Written task 1:
According to the cementing guidelines below, why should the bails be long enough to latch the elevators below the cement head? Answer in one to three sentences.

Source text:
[start]

10) Compatibility tests between mud / cement, mud / spacer and cement / spacer have to be performed to assure compatibility exists between fluids being displaced in the annulus. If incompatibility is given the cement slurry will tend to form channels through the viscous mass.

11) Cement thickening time is dependant on bottom hole temperature. A cement slurry re-design and test should be requested if the bottom hole temperature is found to be higher than anticipated.

Cementing Head/Manifold

1) All valves on the cementing head/manifold, as well as the releasing mechanisms, should be checked to ensure they are in proper working order and that safety devices are in place to prevent premature launching of plugs.

2) Use positive displacement to launch plugs, (i.e. do not rely on gravity or falling fluid levels).

3) Use bails long enough to latch elevators below the cement head to allow reciprocation of the casing during displacement of the cement.

4) A cementing manifold which is designed for a top drive system is to be used, if applicable.

5) If the casing string is to be worked during the cement job, the cementing head / manifold rating must be adequate to support the casing and landing string weight plus 100,000 lbs of overpull.

Primary Cementing

1) Casing cement slurries should be designed with a contingency of one hour or 50% of the

Estimated Job Time (EJT) whichever is greater while Liner cement slurries should have a contingency of one hour or 100% of EJT whichever is greater unless experience or other extenuating circumstances indicate otherwise. A slurry design should not be accepted until pilot tests have confirmed an acceptable thickening time.

[end]

Dataset excerpts:

[start]

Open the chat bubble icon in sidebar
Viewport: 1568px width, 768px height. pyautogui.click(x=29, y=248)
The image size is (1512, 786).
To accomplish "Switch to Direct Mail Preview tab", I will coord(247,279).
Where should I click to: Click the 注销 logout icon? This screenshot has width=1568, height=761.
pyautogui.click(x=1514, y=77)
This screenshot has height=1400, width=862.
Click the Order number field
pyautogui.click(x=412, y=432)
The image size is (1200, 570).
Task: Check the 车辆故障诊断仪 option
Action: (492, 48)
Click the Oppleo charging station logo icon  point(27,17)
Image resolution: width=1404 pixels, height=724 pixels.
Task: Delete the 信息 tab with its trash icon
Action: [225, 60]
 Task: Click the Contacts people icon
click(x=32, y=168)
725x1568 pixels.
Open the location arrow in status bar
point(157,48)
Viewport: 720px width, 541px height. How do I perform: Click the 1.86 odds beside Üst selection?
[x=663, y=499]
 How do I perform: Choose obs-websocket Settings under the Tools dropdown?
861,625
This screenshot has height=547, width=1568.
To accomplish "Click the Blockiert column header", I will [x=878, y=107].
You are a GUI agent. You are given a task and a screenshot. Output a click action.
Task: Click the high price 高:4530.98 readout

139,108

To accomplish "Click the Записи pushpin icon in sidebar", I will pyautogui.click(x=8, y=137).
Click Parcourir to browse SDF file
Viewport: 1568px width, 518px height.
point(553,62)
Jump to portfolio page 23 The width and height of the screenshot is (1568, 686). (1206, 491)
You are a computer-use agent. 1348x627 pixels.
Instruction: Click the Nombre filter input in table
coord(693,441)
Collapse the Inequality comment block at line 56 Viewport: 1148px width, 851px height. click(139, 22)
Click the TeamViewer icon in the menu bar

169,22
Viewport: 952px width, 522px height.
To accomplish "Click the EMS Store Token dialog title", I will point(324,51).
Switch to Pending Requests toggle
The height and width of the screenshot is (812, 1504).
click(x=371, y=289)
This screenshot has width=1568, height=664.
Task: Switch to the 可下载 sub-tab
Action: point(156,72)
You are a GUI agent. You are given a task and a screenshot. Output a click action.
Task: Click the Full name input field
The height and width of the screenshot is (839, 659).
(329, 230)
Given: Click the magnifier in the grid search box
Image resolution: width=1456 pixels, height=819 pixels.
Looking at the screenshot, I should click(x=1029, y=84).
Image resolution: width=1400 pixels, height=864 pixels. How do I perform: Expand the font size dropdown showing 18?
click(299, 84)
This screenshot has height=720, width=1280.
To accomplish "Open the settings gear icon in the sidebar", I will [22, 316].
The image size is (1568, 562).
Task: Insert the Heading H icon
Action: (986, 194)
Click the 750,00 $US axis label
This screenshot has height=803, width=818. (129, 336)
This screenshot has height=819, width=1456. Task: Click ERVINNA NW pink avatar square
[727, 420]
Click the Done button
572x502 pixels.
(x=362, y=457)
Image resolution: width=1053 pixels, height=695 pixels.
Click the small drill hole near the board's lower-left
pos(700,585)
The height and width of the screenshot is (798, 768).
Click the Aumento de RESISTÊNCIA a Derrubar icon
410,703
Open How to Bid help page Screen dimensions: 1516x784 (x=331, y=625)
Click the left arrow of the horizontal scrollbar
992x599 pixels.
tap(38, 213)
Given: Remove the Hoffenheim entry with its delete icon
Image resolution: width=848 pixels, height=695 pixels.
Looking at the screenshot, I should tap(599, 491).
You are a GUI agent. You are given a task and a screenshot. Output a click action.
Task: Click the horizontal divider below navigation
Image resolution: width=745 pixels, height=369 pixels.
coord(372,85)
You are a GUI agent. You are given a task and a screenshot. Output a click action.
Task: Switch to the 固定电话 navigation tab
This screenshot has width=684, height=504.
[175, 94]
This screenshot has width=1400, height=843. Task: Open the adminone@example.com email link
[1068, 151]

[end]

Written task 2:
Render the records from their start through the line holding "I will coord(247,279).", inclusive, as a Markdown table with the columns "Row" and "Line".

Task result 1:
The bails should be long enough to latch the elevators below the cement head so that the casing can be reciprocated while the cement is being displaced.

Task result 2:
| Row | Line |
|---|---|
| 1 | Open the chat bubble icon in sidebar |
| 2 | Viewport: 1568px width, 768px height. pyautogui.click(x=29, y=248) |
| 3 | The image size is (1512, 786). |
| 4 | To accomplish "Switch to Direct Mail Preview tab", I will coord(247,279). |